Этот переворот произвело одно лишь слово «отец», вырвавшееся у Мариуса.
Мариус растерянно взглянул на него. Подвижное лицо г-на Жильнормана выражало только грубое и неизреченное добродушие. Предок уступил место деду.
– Ну, полно, посмотрим, говори, рассказывай о своих любовных делишках, выбалтывай, скажи мне все! Черт побери, до чего глупы эти юнцы!
– Отец, – снова начал Мариус.
Все лицо старика озарилось каким-то невыразимым сиянием.
– Так, вот именно! Называй меня отцом, и дело пойдет на лад!
В этой его грубоватости сейчас сквозило такое доброе, такое нежное, такое открытое, такое отцовское чувство, что Мариус словно был оглушен и опьянен этим внезапным переходом от отчаяния к надежде. Он сидел у стола, и жалкое состояние его одежды при свете горевших свечей так бросалось в глаза, что дед Жильнорман взирал на него с изумлением.
– Итак, отец, – начал Мариус.
– Так вот оно что! – прервал его Жильнорман. – У тебя взаправду нет ни гроша? Ты одет, как воришка.
Он порылся в ящике, взял оттуда кошелек и положил его на стол.
– Возьми, тут сто луидоров, купи себе шляпу.
– Отец, – продолжал Мариус, – дорогой отец, если бы вы знали! Я люблю ее. Можете себе представить, в первый раз я увидел ее в Люксембургском саду – она приходила туда; сначала я не обращал на нее особенного внимания, а потом, не знаю сам, как это случилось, влюбился в нее. О, как я был несчастен! Словом, теперь я вижусь с ней каждый день у нее дома, ее отец ничего не знает, вообразите только, они собираются уехать, мы видимся в саду по вечерам, отец хочет увезти ее в Англию, тогда я подумал: «Пойду к дедушке и расскажу ему об этом». Я ведь сойду с ума, умру, заболею, брошусь в воду. Я непременно должен жениться на ней, иначе сойду с ума. Вот вам вся правда, мне кажется, я ничего не забыл. Она живет в саду с решеткой, на улице
Плюме. Это недалеко от Дома инвалидов.Дедушка Жильнорман, сияя от удовольствия, уселся возле Мариуса. Внимательно слушая его и наслаждаясь звуком его голоса, он в то же время с наслаждением медленно втягивал в нос понюшку табаку. Услышав название улицы Плюме, он задержал дыхание и просыпал остатки табаку на колени.

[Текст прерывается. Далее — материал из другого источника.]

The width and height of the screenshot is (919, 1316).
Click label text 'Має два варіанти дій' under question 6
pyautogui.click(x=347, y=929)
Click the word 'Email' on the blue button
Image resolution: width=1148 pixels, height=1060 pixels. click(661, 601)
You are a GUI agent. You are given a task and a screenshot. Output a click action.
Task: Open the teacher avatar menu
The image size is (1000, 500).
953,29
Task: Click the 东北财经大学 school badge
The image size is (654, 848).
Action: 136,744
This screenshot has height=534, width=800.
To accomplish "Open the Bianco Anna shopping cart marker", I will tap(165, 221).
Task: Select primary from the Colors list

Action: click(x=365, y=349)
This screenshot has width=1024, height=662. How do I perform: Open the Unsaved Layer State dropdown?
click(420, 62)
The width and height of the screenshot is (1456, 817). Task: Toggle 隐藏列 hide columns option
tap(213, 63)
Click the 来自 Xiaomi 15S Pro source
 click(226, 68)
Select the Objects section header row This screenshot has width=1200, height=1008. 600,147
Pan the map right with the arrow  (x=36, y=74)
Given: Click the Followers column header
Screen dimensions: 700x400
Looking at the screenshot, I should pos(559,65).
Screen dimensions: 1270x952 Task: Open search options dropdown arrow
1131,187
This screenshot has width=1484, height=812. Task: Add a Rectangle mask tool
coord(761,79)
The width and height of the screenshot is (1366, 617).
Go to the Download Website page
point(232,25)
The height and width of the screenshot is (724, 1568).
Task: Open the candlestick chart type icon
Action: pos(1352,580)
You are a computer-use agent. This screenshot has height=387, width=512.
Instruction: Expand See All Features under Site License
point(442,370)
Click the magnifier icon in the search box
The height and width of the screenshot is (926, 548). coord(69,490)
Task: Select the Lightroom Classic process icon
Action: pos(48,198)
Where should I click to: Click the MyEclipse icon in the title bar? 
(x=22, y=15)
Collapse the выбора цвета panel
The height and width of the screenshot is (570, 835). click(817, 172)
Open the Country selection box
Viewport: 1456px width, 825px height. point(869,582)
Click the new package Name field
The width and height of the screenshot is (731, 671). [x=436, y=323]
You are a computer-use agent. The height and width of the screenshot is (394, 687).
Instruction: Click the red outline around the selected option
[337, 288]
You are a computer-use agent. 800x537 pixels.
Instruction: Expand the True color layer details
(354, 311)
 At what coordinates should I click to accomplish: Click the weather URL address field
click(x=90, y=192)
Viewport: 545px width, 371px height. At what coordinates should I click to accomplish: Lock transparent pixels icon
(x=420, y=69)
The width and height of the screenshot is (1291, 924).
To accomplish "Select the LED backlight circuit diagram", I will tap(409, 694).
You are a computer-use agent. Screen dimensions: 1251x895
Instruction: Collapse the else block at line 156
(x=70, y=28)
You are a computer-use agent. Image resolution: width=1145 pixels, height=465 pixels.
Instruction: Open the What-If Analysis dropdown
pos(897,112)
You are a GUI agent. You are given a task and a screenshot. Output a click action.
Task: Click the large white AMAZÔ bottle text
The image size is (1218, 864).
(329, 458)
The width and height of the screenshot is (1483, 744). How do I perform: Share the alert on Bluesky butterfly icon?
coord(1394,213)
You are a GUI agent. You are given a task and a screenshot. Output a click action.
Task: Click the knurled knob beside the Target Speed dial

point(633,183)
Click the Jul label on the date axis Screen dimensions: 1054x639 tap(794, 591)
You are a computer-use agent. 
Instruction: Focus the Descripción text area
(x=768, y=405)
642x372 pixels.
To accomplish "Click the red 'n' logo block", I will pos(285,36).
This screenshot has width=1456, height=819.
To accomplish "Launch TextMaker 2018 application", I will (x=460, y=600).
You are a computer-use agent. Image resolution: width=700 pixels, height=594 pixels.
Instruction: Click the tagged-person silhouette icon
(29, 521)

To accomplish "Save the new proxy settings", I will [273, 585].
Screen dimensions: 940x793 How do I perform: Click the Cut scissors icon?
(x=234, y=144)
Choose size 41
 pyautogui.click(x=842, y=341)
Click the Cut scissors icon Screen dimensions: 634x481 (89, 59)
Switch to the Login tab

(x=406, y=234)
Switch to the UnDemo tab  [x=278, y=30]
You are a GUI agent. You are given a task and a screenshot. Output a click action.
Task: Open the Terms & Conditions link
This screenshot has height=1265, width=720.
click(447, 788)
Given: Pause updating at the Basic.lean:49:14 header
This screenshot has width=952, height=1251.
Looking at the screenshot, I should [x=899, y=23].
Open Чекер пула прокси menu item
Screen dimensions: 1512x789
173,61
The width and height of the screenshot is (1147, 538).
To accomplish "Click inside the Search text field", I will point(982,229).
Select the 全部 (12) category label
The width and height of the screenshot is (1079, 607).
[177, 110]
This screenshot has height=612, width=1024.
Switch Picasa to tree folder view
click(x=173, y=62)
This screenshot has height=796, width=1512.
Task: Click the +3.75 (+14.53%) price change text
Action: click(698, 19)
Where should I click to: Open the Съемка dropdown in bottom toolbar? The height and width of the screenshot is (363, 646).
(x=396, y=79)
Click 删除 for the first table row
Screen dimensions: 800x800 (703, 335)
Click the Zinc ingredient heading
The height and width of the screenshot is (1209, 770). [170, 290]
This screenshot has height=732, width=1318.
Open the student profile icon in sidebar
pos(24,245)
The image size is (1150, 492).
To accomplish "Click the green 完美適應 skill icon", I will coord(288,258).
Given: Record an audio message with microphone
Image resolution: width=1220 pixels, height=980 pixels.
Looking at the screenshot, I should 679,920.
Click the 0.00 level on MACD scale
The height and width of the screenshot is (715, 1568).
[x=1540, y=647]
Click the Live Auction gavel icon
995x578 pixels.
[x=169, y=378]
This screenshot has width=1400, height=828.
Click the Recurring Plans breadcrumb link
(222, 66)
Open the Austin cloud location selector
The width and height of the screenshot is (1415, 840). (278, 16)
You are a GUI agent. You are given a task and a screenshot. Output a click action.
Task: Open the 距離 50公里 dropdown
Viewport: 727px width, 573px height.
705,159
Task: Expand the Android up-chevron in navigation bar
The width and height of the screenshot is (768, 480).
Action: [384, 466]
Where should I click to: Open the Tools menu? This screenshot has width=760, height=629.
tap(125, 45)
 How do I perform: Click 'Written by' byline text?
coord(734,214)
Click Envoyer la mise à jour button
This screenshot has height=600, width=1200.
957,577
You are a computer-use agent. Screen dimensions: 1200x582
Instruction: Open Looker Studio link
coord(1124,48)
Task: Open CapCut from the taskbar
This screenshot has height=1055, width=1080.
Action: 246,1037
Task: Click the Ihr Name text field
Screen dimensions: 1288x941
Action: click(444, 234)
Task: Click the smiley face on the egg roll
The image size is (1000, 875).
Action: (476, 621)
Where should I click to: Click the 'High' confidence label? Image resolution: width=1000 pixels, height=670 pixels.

– Улица Плюме? Ты говоришь, улица Плюме? Погоди-ка! Нет ли там казармы? Ну да, это та самая и есть. Твой двоюродный братец Теодюль рассказывал мне что-то. Ну, этот улан, офицер. Про девочку, мой дружок, про девочку! Черт возьми, да, на улице Плюме. На той самой, что называлась Бломе. Теперь я вспомнил. Я уже слышал об этой малютке за решеткой на улице Плюме. В саду. Настоящая Памела. Вкус у тебя недурен. Говорят, прехорошенькая. Между нами, я думаю, что этот пустельга-улан слегка ухаживал за ней. Не знаю, далеко ли там зашло. Впрочем, никакой беды в этом нет. К тому же не стоит ему верить. Он бахвал. Мариус, я считаю похвальным для молодого человека быть влюбленным! Так и надо в твоем возрасте. Я предпочитаю тебя видеть влюбленным, нежели якобинцем. Уж лучше, черт побери, быть пришитым к юбке, к двадцати юбкам, чем к господину Робеспьеру! Что до меня, то должен отдать себе справедливость: из всех этих санкюлотов я всегда признавал только женщин. Хорошенькие девчонки остаются хорошенькими девчонками, шут их возьми! Спорить тут нечего. Так, значит, малютка принимает тебя тайком от папеньки. Это в порядке вещей. У меня тоже бывали такие истории. И не одна. Знаешь, как в этом случае поступают? В раж не приходят, трагедий не разыгрывают, супружеством и визитом к мэру с его шарфом не кончают. Просто-напросто надо быть умным малым. Обладать рассудком. Шалите, смертные, но не женитесь. Надо разыскать дедушку, добряка в душе, а у него всегда найдется несколько сверточков с золотыми в ящике старого стола; ему говорят: «Дедушка, вот какое дело». Дедушка отвечает: «Да это очень просто. Смолоду перебесишься, в старости угомонишься. Я был молод, тебе быть стариком. На, мой мальчик, когда-нибудь ты вернешь этот долг твоему внуку. Здесь двести пистолей. Забавляйся, черт побери! Нет ничего лучше на свете!» Так вот дело и делается. В брак не вступают, но это не помеха. Ты меня понимаешь?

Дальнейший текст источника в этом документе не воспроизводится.